- [Short exercise] Copy everything from the start of the entries down to the line with "pos(577,258)", requests included, and scale each click coordinate in the answers by 1.95, rounding to whole numbers with halves going up. Leave the pictures out.

- [Provided records]
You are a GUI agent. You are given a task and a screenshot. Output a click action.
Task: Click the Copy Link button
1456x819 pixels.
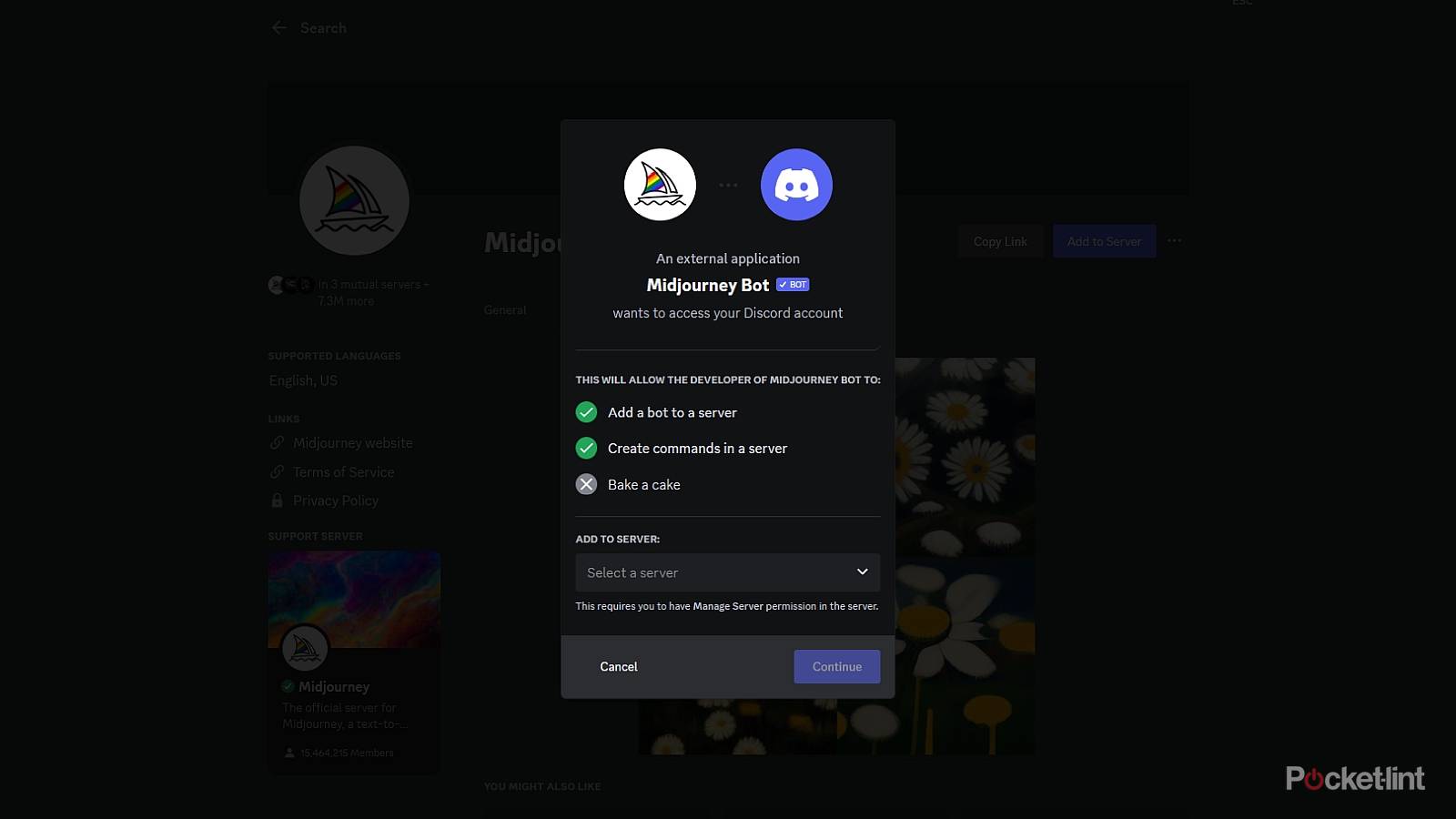click(1000, 241)
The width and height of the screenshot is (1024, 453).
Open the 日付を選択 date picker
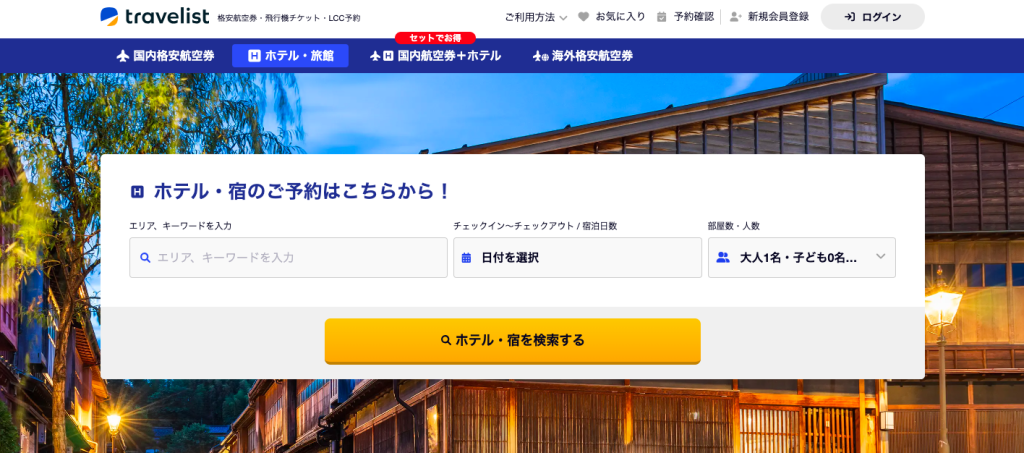pos(577,258)

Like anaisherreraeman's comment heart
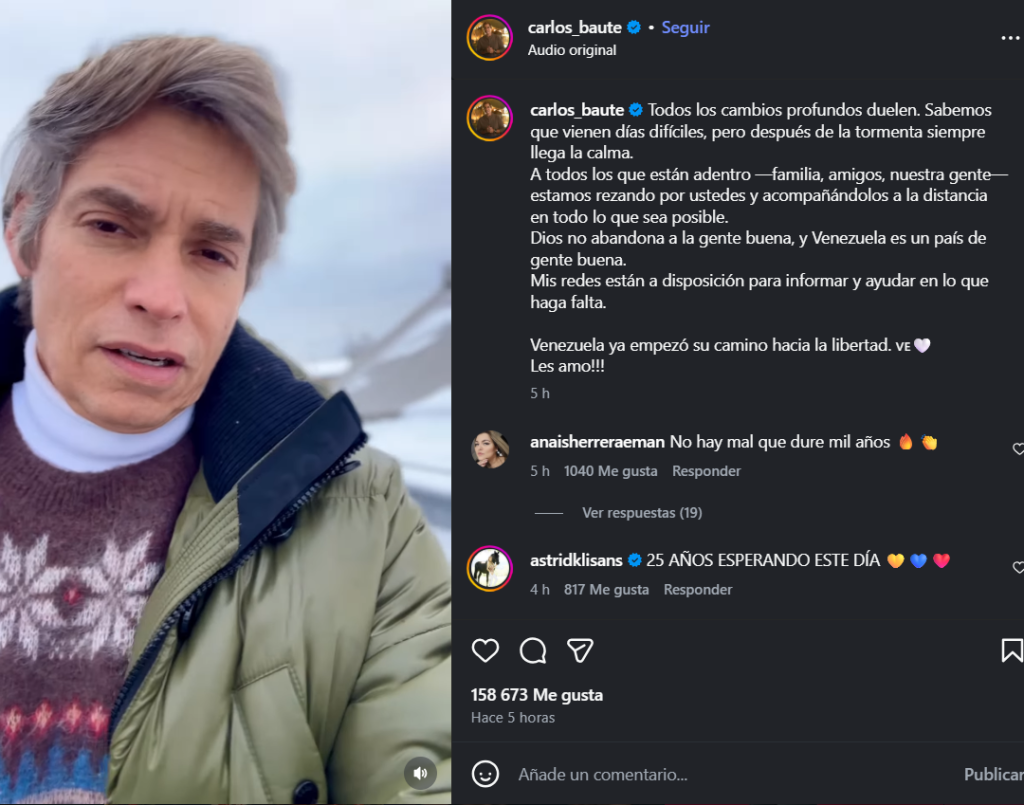[1018, 449]
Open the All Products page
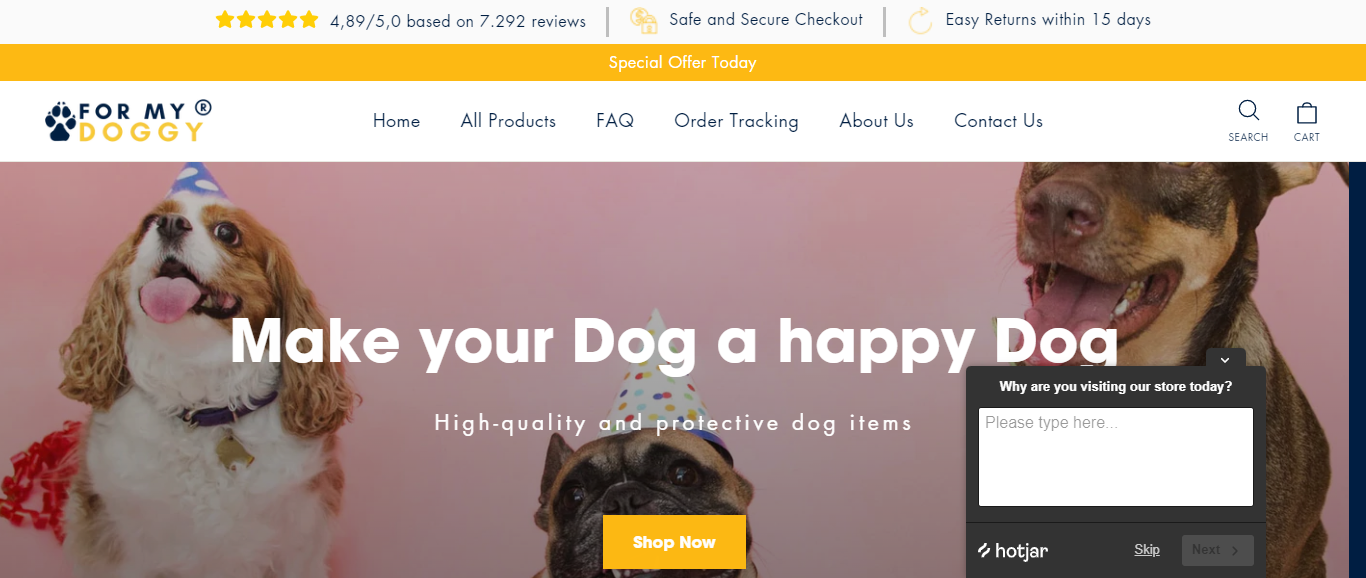 (x=508, y=121)
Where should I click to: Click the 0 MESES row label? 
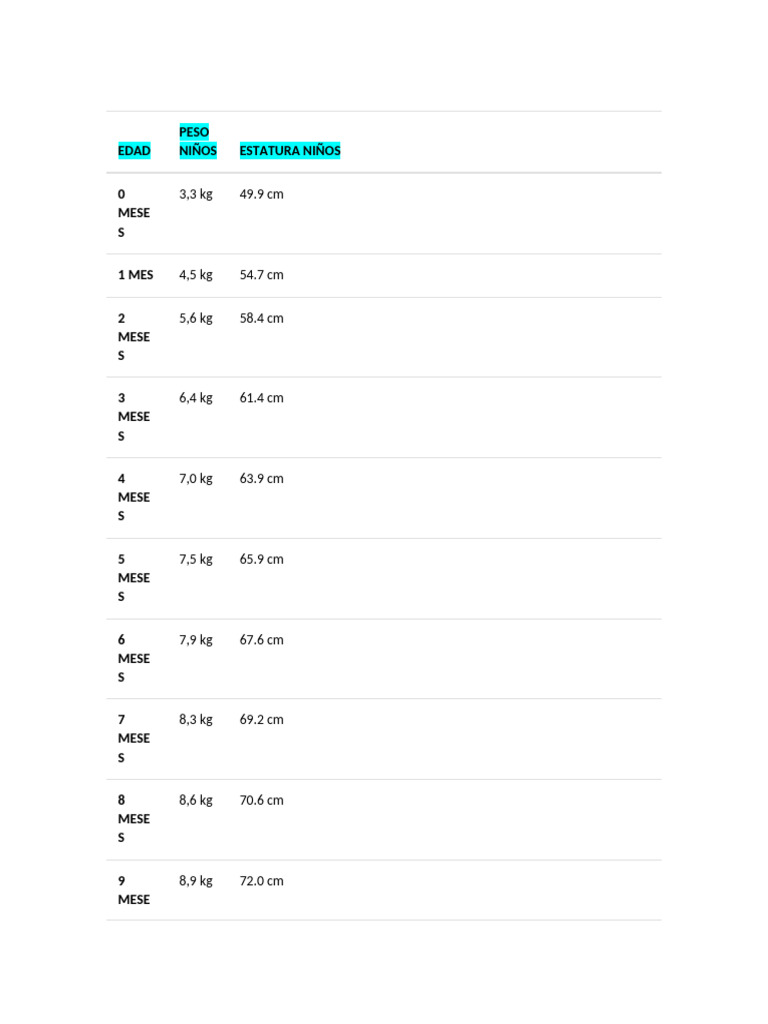coord(133,213)
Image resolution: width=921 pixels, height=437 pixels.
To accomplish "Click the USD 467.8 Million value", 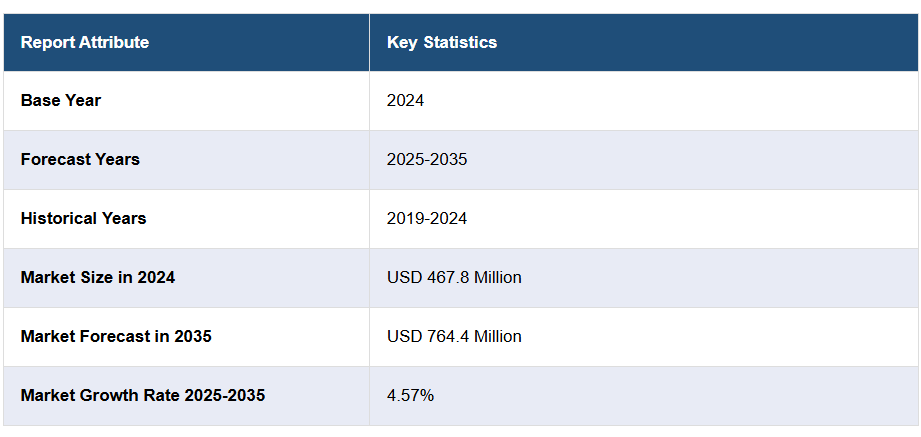I will coord(454,277).
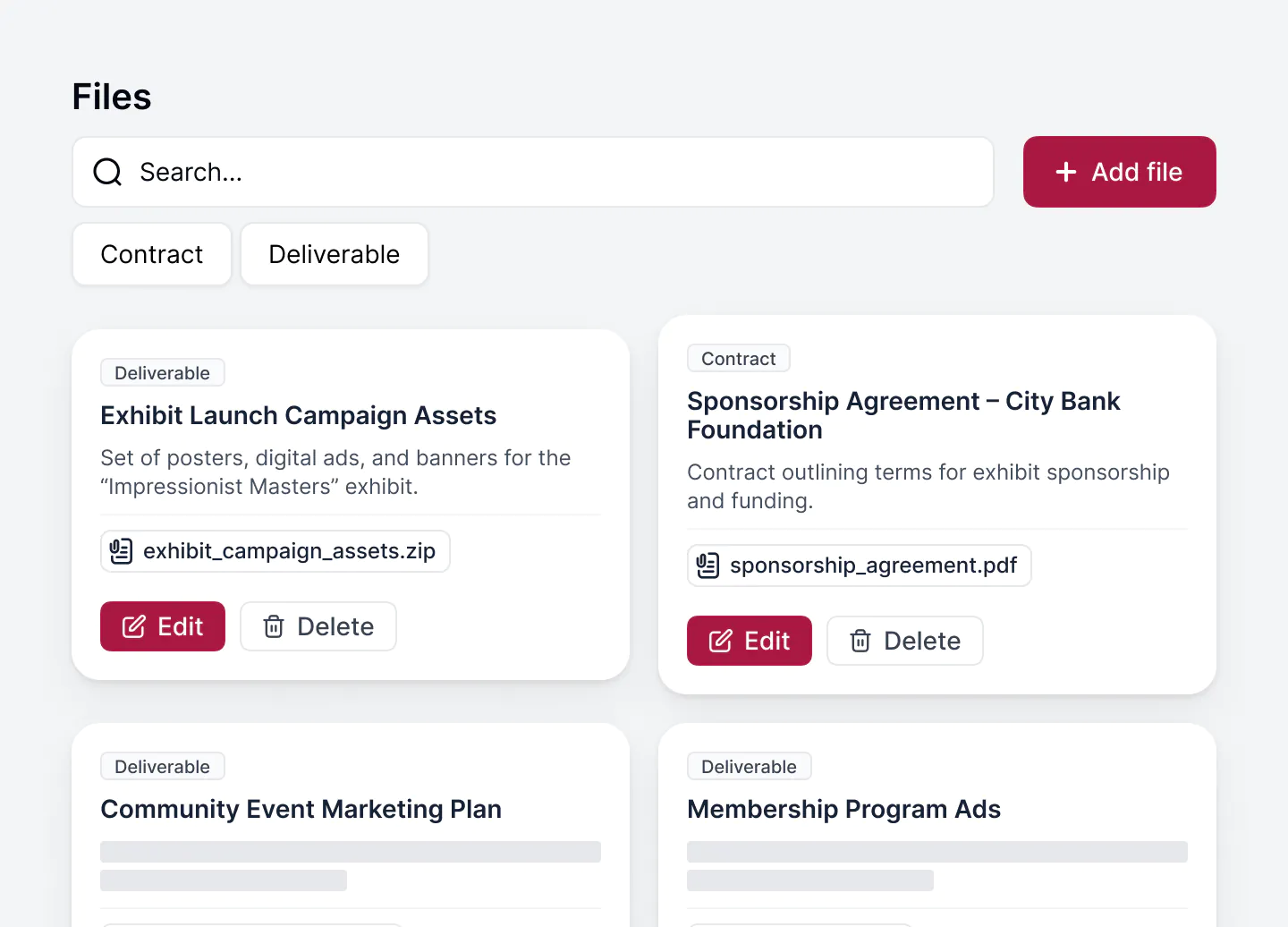Click the pencil icon on Sponsorship Agreement Edit button
1288x927 pixels.
[723, 641]
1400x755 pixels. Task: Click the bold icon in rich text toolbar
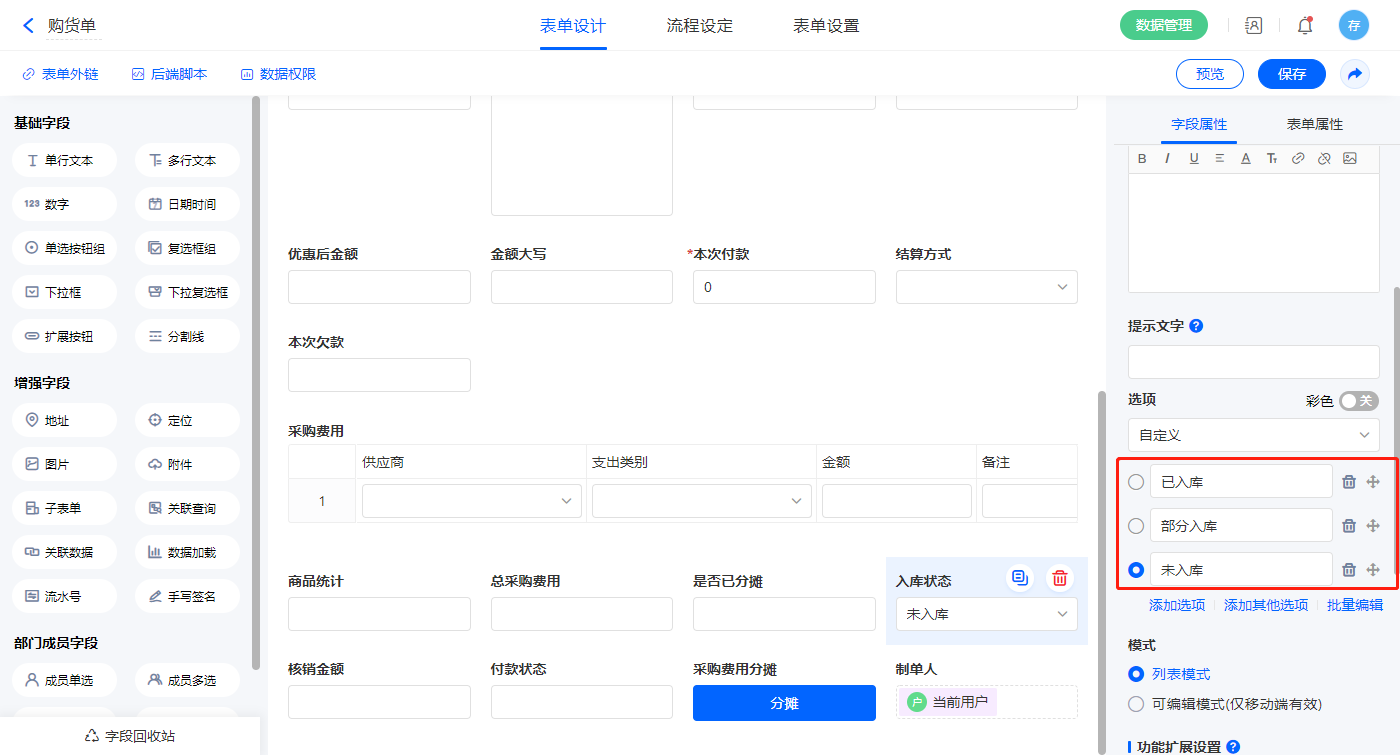click(x=1142, y=158)
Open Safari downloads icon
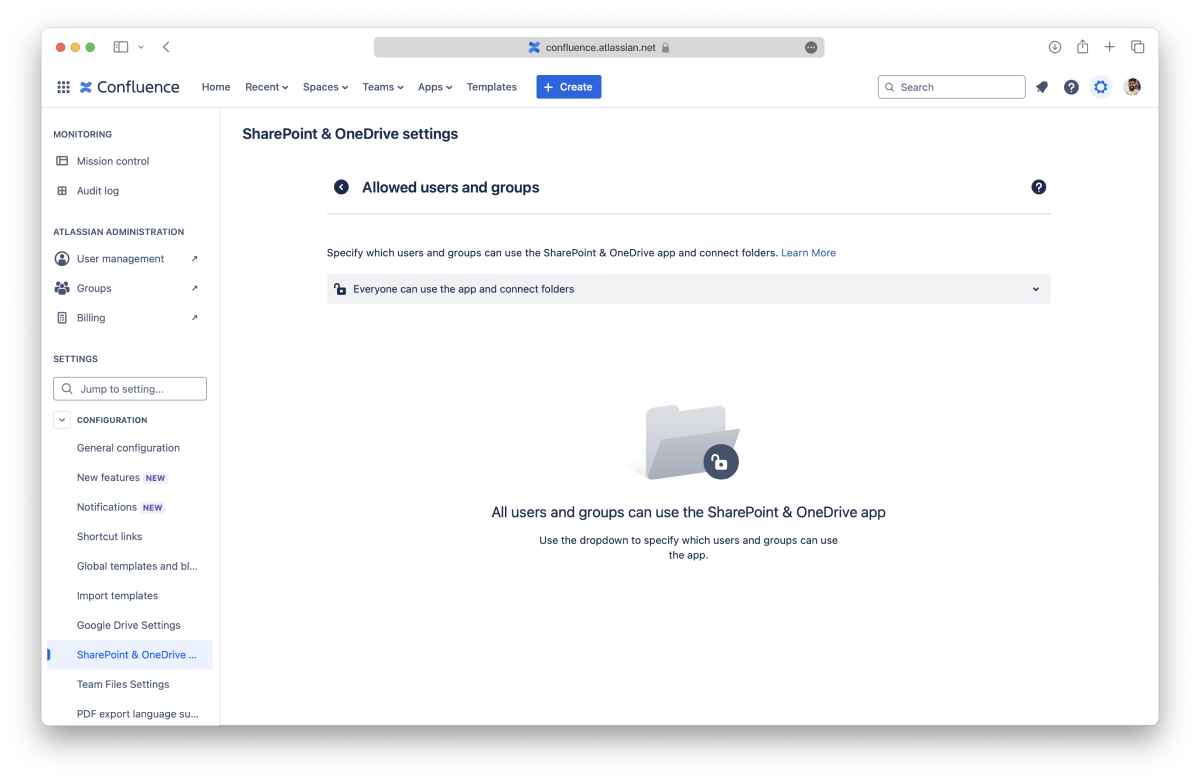1200x781 pixels. (1054, 47)
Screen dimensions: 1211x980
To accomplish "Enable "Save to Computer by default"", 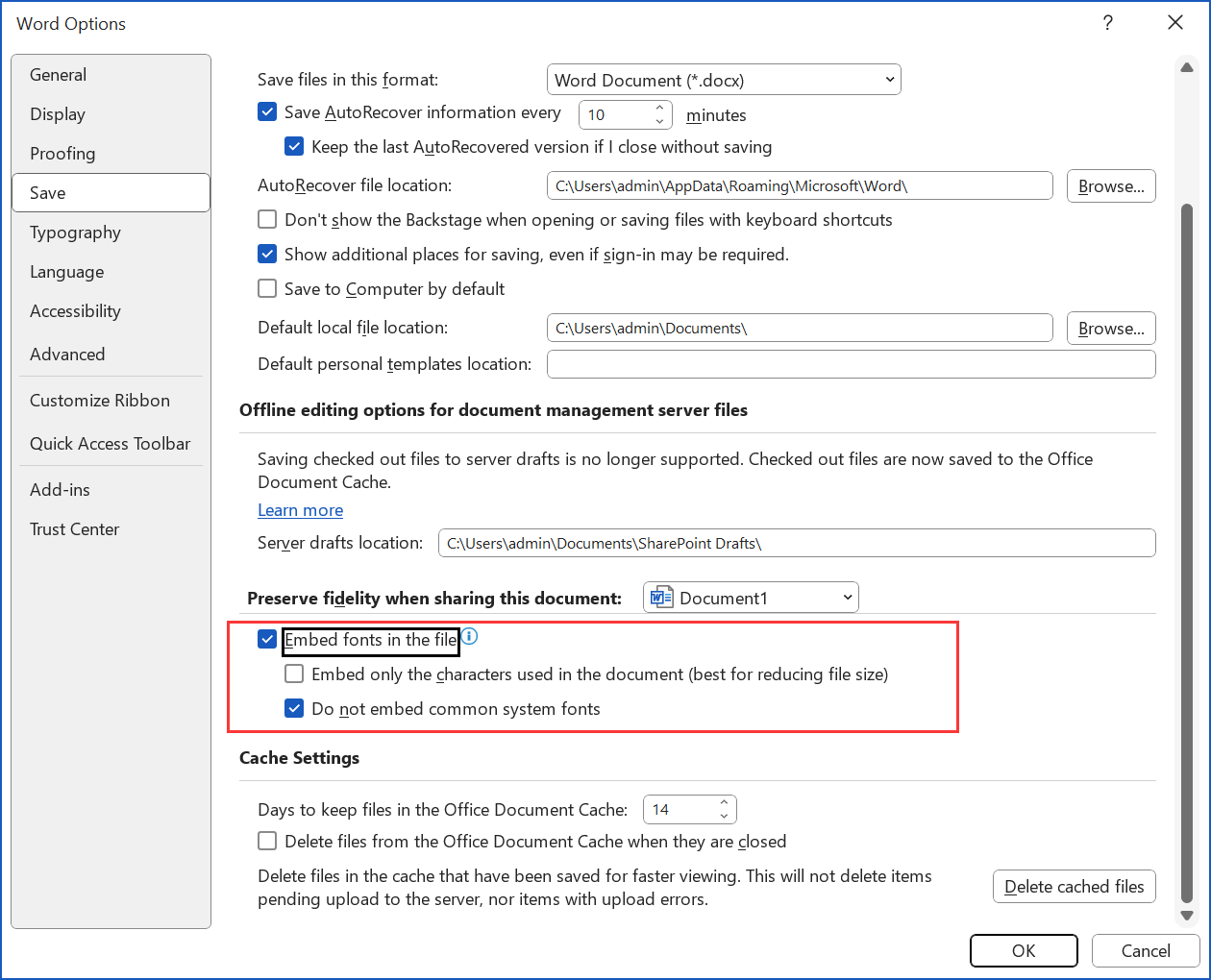I will click(x=266, y=288).
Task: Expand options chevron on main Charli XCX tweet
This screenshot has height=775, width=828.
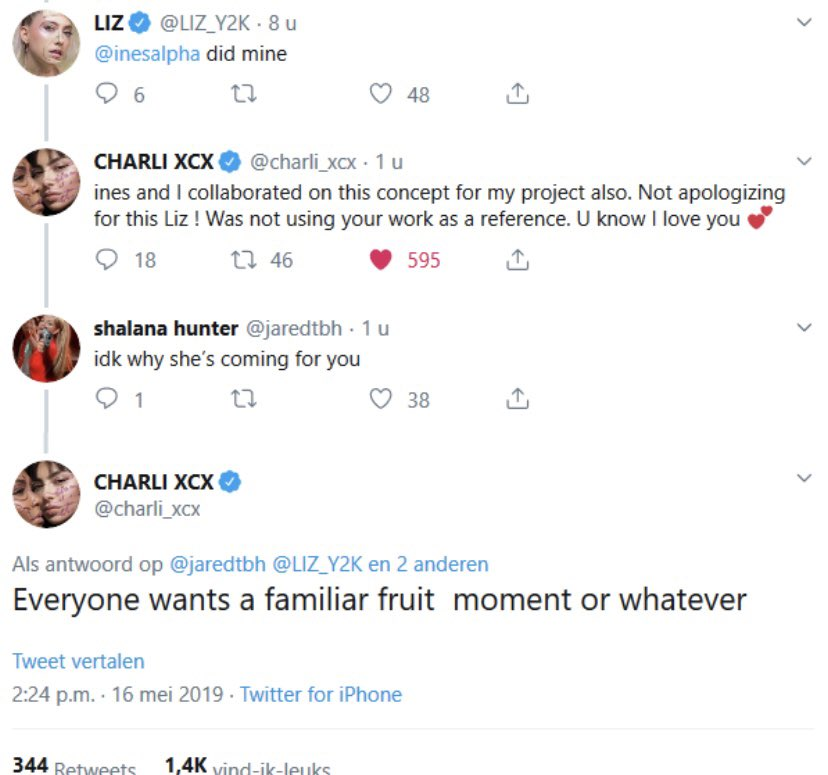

- [Answer to this problem]
You are a GUI agent. You are given a task and a screenshot. Output a click action.
Task: Click the Copy Link button
1456x819 pixels.
click(1950, 470)
The width and height of the screenshot is (1024, 453).
Open the 日付を選択 date picker
pos(1125,503)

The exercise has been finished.